◆ **Aufgabe**
Gib aus den Zeilen unten jede Zeile zurück, in der das Wort „Task“ vorkommt. Achte dabei auf Groß- und Kleinschreibung.

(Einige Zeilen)
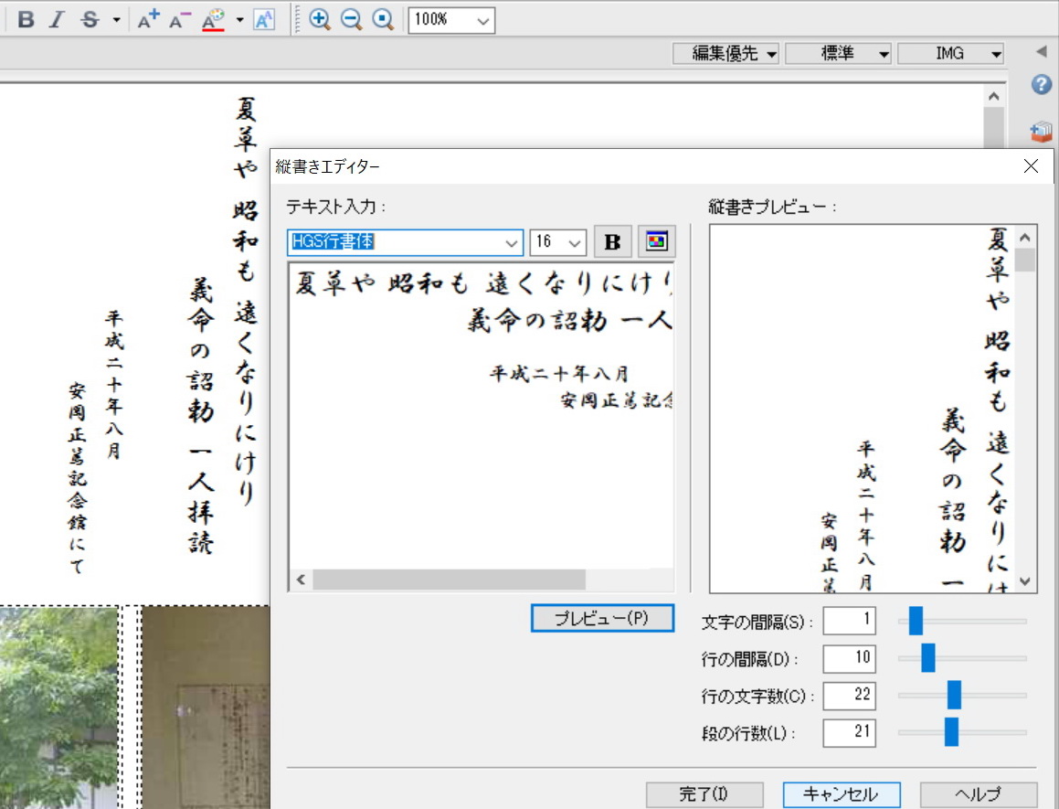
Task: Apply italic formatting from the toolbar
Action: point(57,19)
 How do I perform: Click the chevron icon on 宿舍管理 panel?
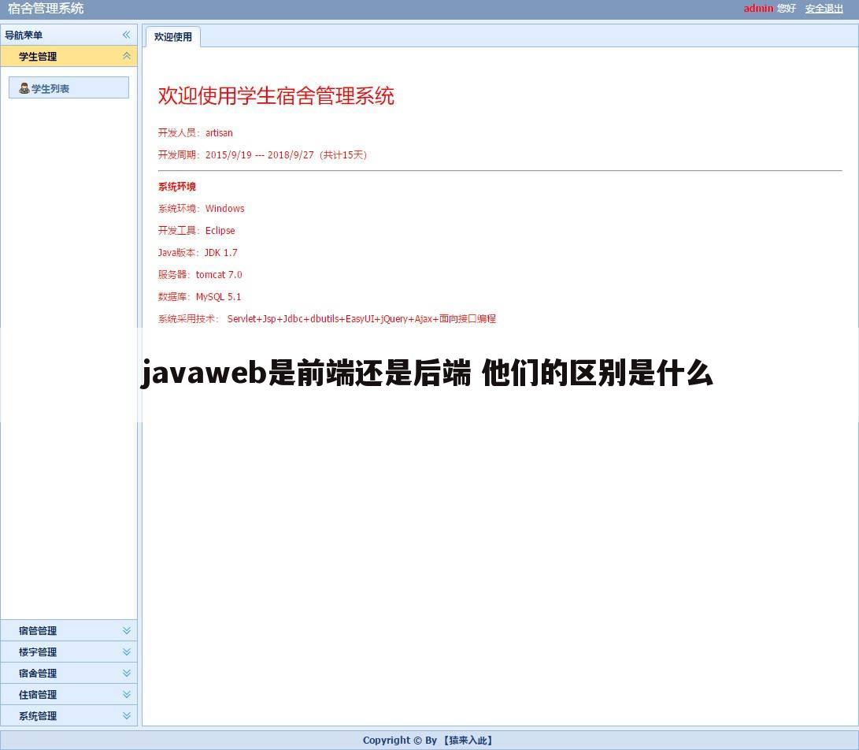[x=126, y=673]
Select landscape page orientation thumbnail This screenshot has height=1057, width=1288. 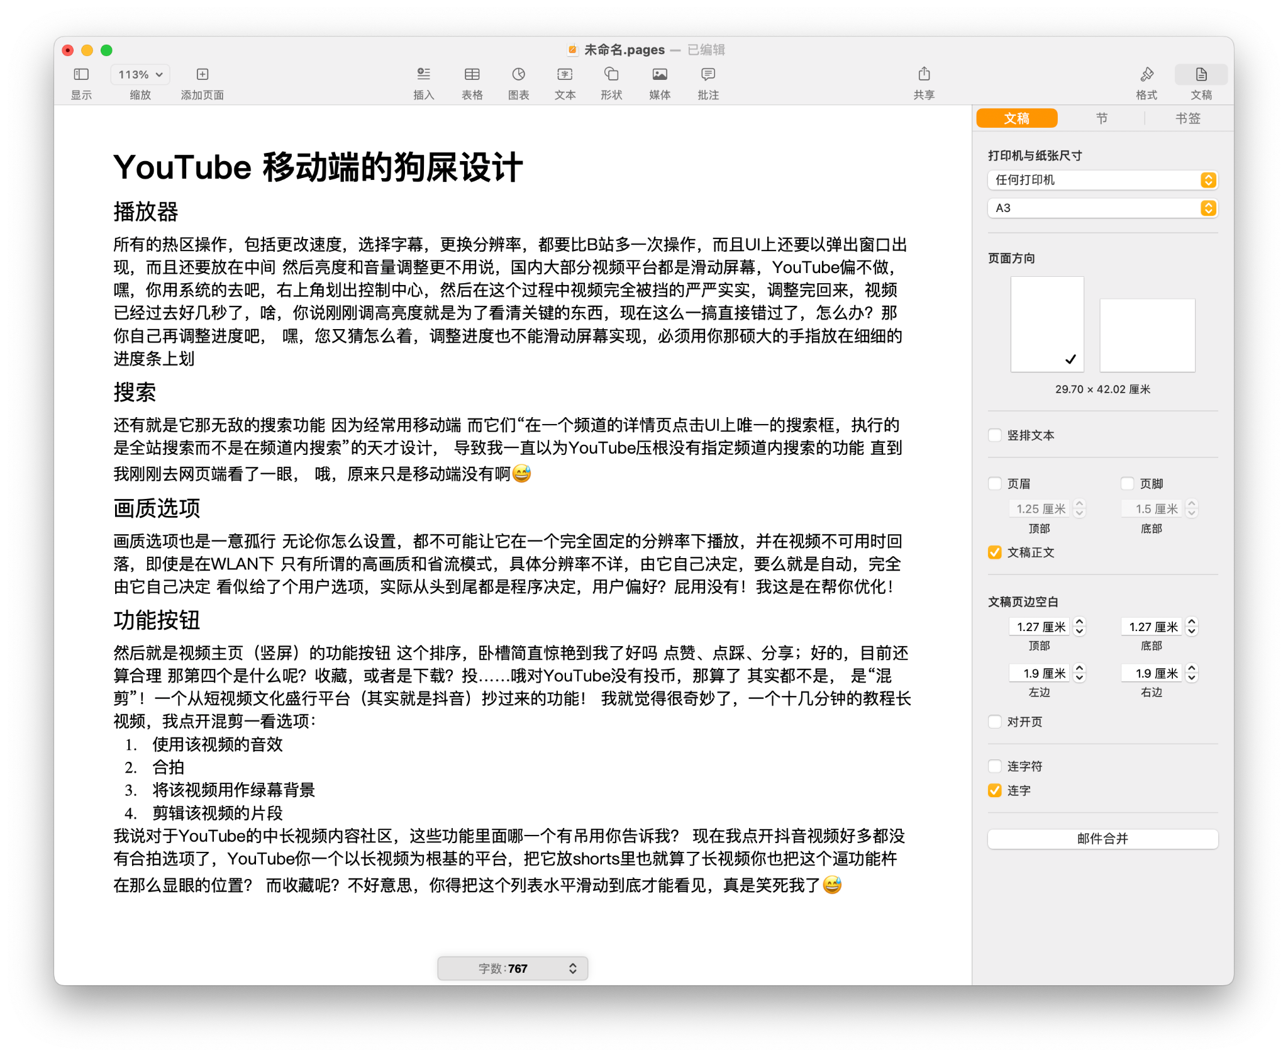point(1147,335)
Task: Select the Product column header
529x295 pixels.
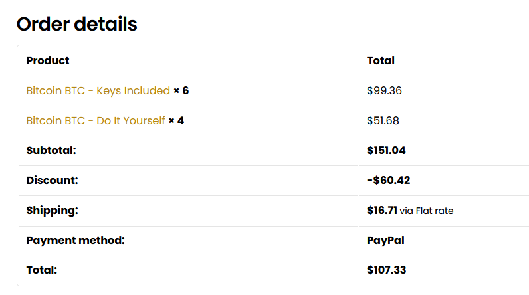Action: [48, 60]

◆ **Lösung**
Task: Apply italic formatting from the toolbar
Task: Select the Product column header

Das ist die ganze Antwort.